Max Weber is born in 1864 to a prosperous, educated middle class family with political and economic ties throughout Europe. At the start of his university career, the German Reich was experiencing a period of economic prosperity. Weber studied law, and obtained his doctoral degree and habilitation in Berlin on medieval commercial law and Roman agrarian history. He went on to address the problems of modern agrarian capitalism in the eastern provinces of the German Reich. As a self-declared member of the middle class he fought for a politically self-assured bourgeoisie and against its inclination towards feudalization. He was also an early critic of the sham constitutionalism of the German Reich.

A „Galileo of the Humanities“
Karl Jaspers about Max Weber(according to Sven Papcke in Die ZEIT from Oct. 5th, 1984, p. 33)

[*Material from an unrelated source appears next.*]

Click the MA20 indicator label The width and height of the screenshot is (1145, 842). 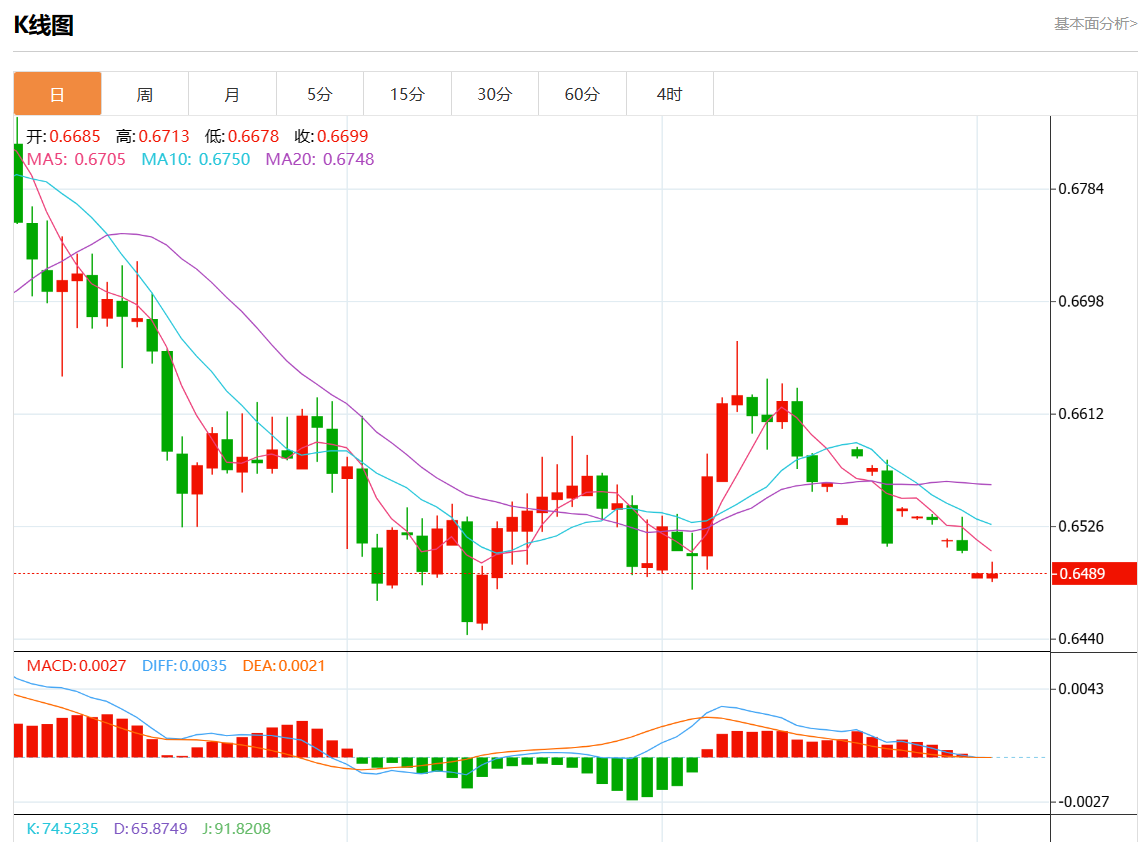pos(320,159)
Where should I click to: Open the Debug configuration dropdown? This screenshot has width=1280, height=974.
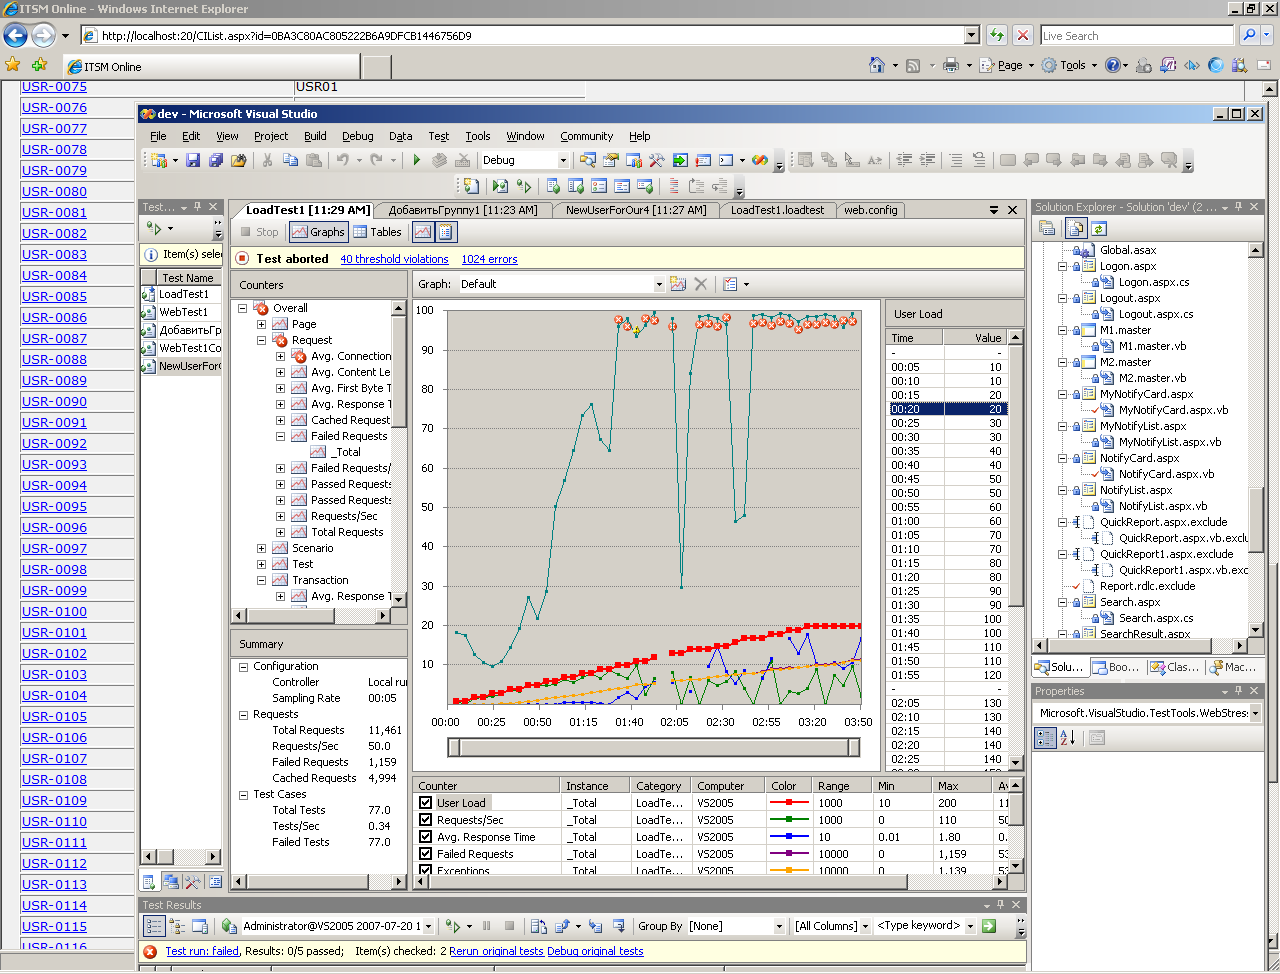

First Heidelberg, then the World

After teaching commercial law in Berlin Max Weber accepted in 1895 an unexpected call to the chair of national economy and finance in Freiburg, even though he had not habilitated in this discipline. Only two years later Max Weber was appointed professor at the chair of national economy and finance in Heidelberg, succeeding Karl Knies. His health deteriorated rapidly, and he was less and less able to comply with his lecturing mandate. In 1903, Weber resigned from his official position, and though still an honorary professor he did not lecture again full time until 1919. For most of his career he pursued the life of a private scholar, concentrating on his economic and political fields of interest.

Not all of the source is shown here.